In what can only be described as the stunning ineptitude of Federal officials, Chief Rudy Turtle said that after lengthy negotiations there was no deal because the contents of the proposed O’Regan agreement were not legally binding. Chief Turtle wanted the federal government to agree to put $88.7 million — the estimated 30-year cost for the facility (according to the feasibility study) — into a trust fund for the community to ensure the project moves ahead no matter the results of the October 2019 federal election. Trudeau government officials would not agree to commit to the proposal when they had to actually pony up the money.

What became obvious during this week is that O’Regan is not running the show and is a henpecked puppet master for the senior officials in his department and at Treasury Board who are really running things. Then again, O’Regan was also pushed around by his officials and failed at his previous job at Veteran’s Affairs.

The reality for the people at Grassy Narrows and for Indigenous communities across Canada is that they continue to be forced to deal with a department managed by patronizing officials who perpetuate the subtly racist we know better corporate culture that has come to define Indigenous Affairs.This is why the Indigenous Services should be shut down and all funding transferred to Aboriginal organizations and communities across the country to run their own affairs.There is a model to do this and it would work.
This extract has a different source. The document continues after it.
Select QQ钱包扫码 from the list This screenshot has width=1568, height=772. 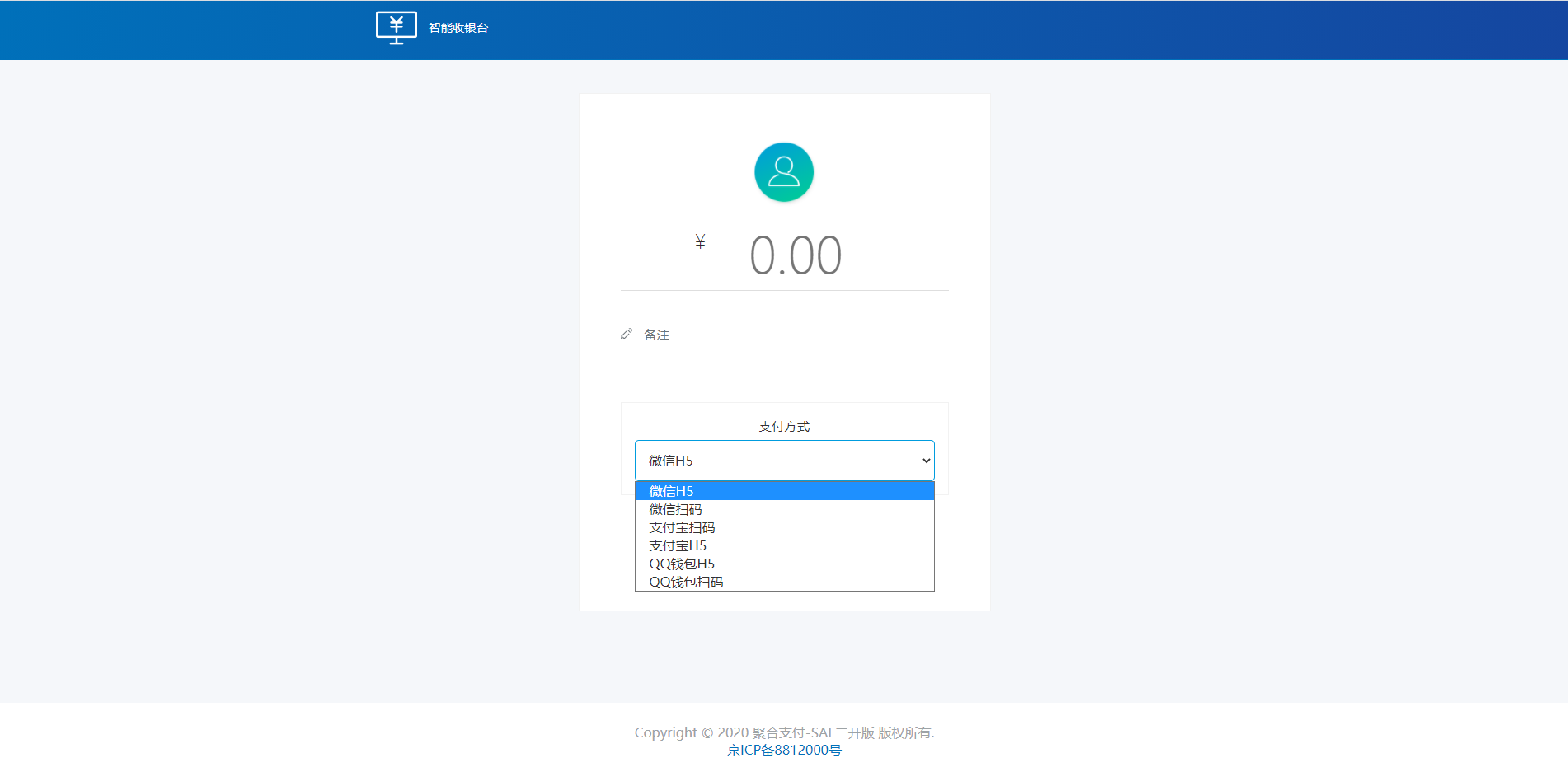coord(686,582)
Middle-aged, overpaid, white people in Ottawa have proven time and again they should not be involved in making decisions about Indigenous people’s lives and health in Canada.
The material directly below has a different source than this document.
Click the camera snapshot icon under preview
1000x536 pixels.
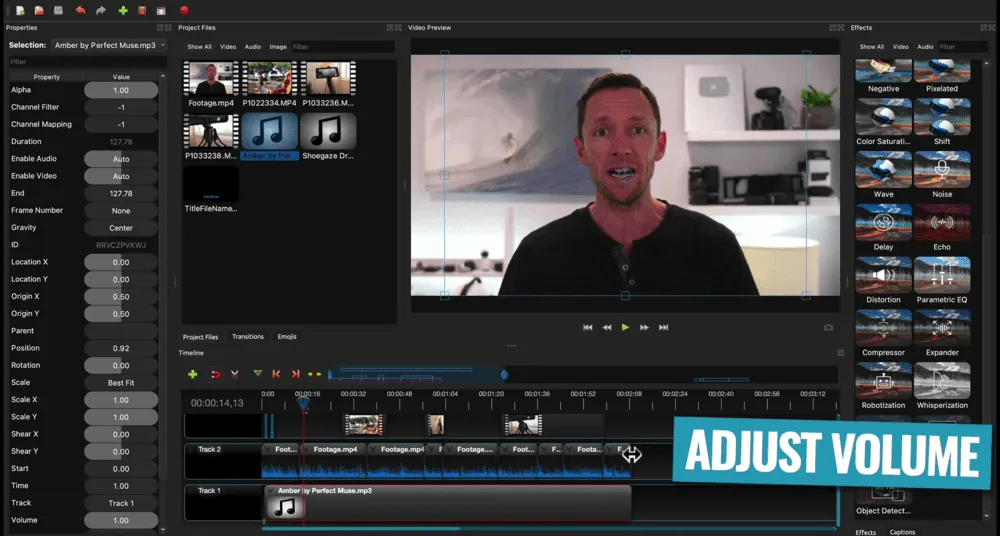[828, 327]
The federal and provincial governments are responsible for this disaster. Their lax regulations and oversight resulted in a company dumping mercury poison into a river that devastated a community destroying the lives of four generations of people. The solution is not rocket science. It requires money and commitment. First it will be a commitment to spend over $100 million in federal funding to remediate the river. Second will be commitment to put $88.7 million in to a trust fund to provide long term funding and treatment to help the community manage the devastating long term health consequences of this catastrophe.
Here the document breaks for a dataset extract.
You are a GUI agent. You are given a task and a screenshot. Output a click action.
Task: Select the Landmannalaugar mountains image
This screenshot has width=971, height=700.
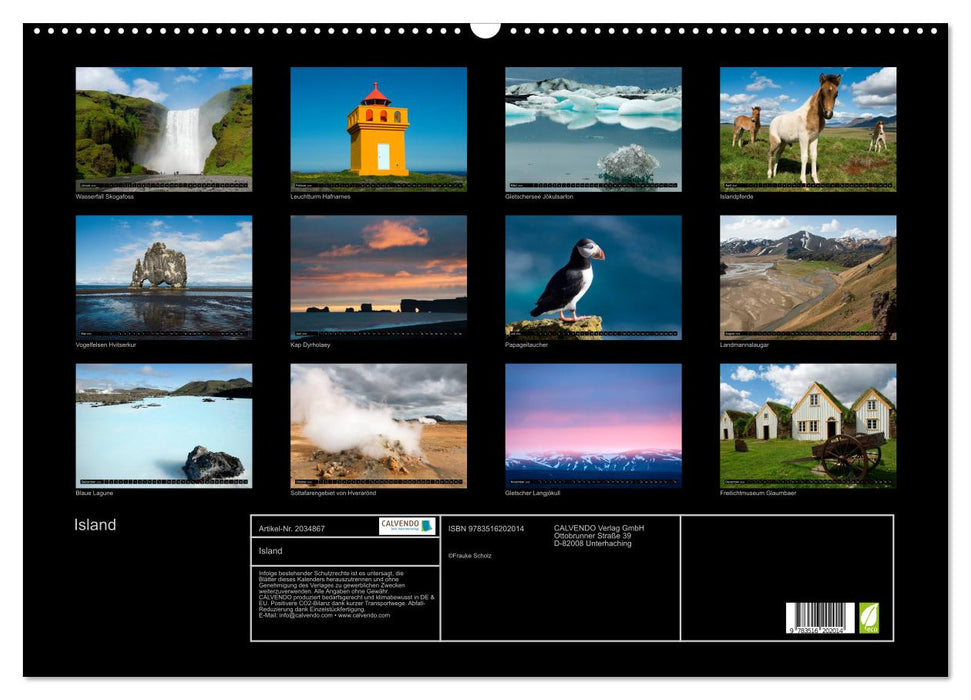coord(808,277)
It’s 2019 and children in Grassy Narrows still die from neurological problems due to the mercury in the water. Should this have occurred in a white or non indigenous community in Ottawa it would have been completely unacceptable. It would not have happened. I am 100 percent certain of that. The proven record of officials points to sustained systemic racism towards the people of Grassy Narrows. On any given day, of the top five things our government must deal with on their agenda, Grassy Narrows should be in the top two. How can we as Canadians allow children in our country to continue to die from a poison that destroyed a community due to government’s regulatory incompetence. Consider this: Last year Canadian taxpayers paid almost $600 million for Prime Minister Justin Trudeau to host the G7 summit. We could have funded and fixed Grassy Narrows three times over with that money and gotten a far better return. Not surprisingly, The Grassy Narrows Council has invited Prime Minister Trudeau to visit five times, but he has never accepted.

If federal parties really want to do something real and meaningful for Indigenous people in Canada they should start by committing to righting the wrong in Grassy Narrows with a fully funded, legally binding, long term agreement. And don’t let the bureaucrats get in the way of it.